Ketentuan Tugas | Lanjutkan teks tentang pendapat para ulama mengenai pengampunan dosa besar, mulai dari sesudah kalimat terakhirnya.

Pendapat ini juga diikuti oleh Al-Imam Taqiyuddin Ibnu Daqiq Al-‘Ied (W. 702 H) dalam kitab Syarah Al-‘Umdah ketika mengomentari hadis tentang keutamaan berwudhu yang diriwayatkan oleh sahabat ‘Utsman RA bahwa berwudhu dapat menghapus dosa yang telah lampau. Beliau mengomentari, secara tekstual berwudhu dapat menghapus semua dosa tanpa terkecuali, hanya saja para ulama berpendapat bahwa dosa besar hanya dapat terampuni dengan taubat, mereka menjadikan taubat ini sebagai qaid atas hadis yang bersifat global.
Imam Jalaluddin As-Suyuthi (W. 911 H) ketika mengutip pendapat Ibnu Daqiq Al-Ied dalam kitab beliau, Tanwir Al-Hawalik, beliau menambahkan bahwa pendapat ini harus dikaji ulang.
Pendapat kedua, sekelompok ulama lain yang menyatakan bahwa hadis yang berkaitan dengan pengampunan dosa, ada kemungkinan dosa besar juga diampuni sebagaimana dosa kecil.
Al-Hafidz Ibnu Hajar Al-Asqalani (W. 852 H) dalam kitab Fathul Bari pada permulaan kitab Ad-Da’awat beliau berkata, “Hadis yang paling jelas yang menerangkan keutamaan istighfar adalah hadis yang diriwayatkan oleh Imam Tirmidzi melalui jalur Yasar bin Zaid, dari ayahnya (marfu’) berkata:
من قال أستغفر الله الذي لا إله الا هو الحي القيوم و أتوب اليه، غفرت له ذنوبه و ان كان فر من الزحف.
Ibnu Hajar Al-Asqalani mengutip perkataan Abu Nu’aim Al-Ashbihani, “Hadis ini menunjukkan bahwa ada sebagian dosa besar yang dapat diampuni dengan amal shaleh (tanpa taubat), dengan batasan selama dosa tersebut tidak berkaitan dengan hak orang lain, baik itu harta maupun jiwa.”
Al-Imam Abu Al-‘Abbas Al-Qurtubi dalam Syarah Shahih Muslim berkata, “Bisa saja sebagian orang itu diampuni dosa besarnya hanya dengan berbuat amal shalih, dengan ukuran sebesar apa ikhlas dan adabnya ketika ibadah, karena Allah selalu memberikan keutamaannya bagi orang yang dikehendaki.”

Cuplikan Data |

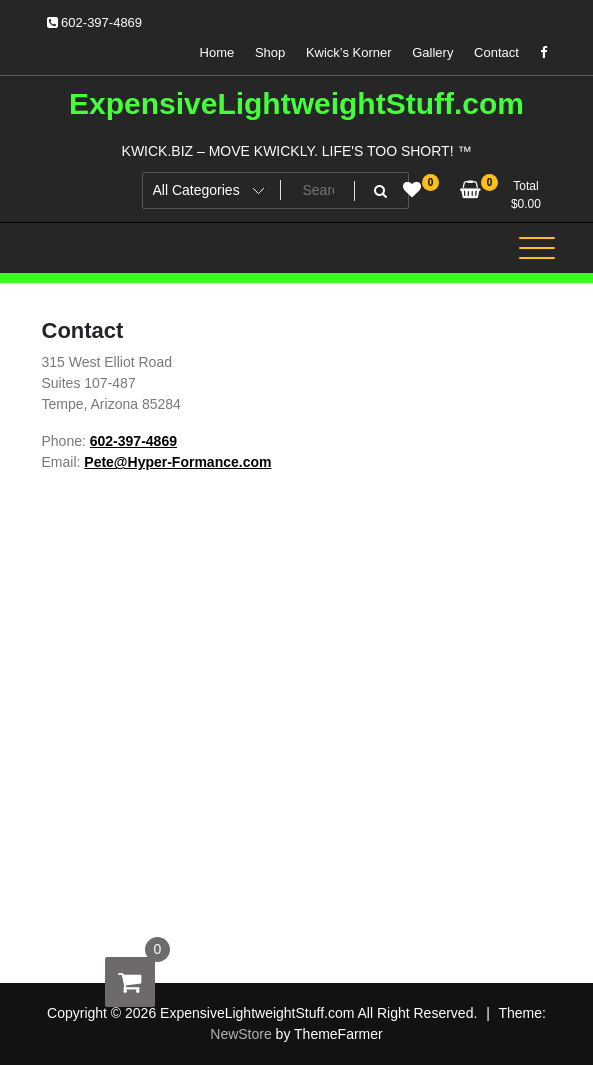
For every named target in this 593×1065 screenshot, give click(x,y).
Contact (496, 52)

Jawaban Latihan |
Pada akhir kitab, Syekh Abu Al-Abbas Ahmad Baba memberikan pendapatnya, beliau mengatakan bahwa pendapat kedua, yaitu pendapat yang mengatakan bahwa amal shaleh juga dapat menghapus dosa besar, itu lebih kuat dan lebih jelas karena beberapa pertimbangan:
1. Ada kaidah pada ahli sunnah bahwa Allah punya kekuasaan untuk menghapus dosa apa saja bagi siapa saja yang dikehendaki. Oleh karena itu tidak ada penghalang jika amal shaleh dapat menghapus dosa besar, lebih-lebih ada hadis yang menerangkan hal tersebut.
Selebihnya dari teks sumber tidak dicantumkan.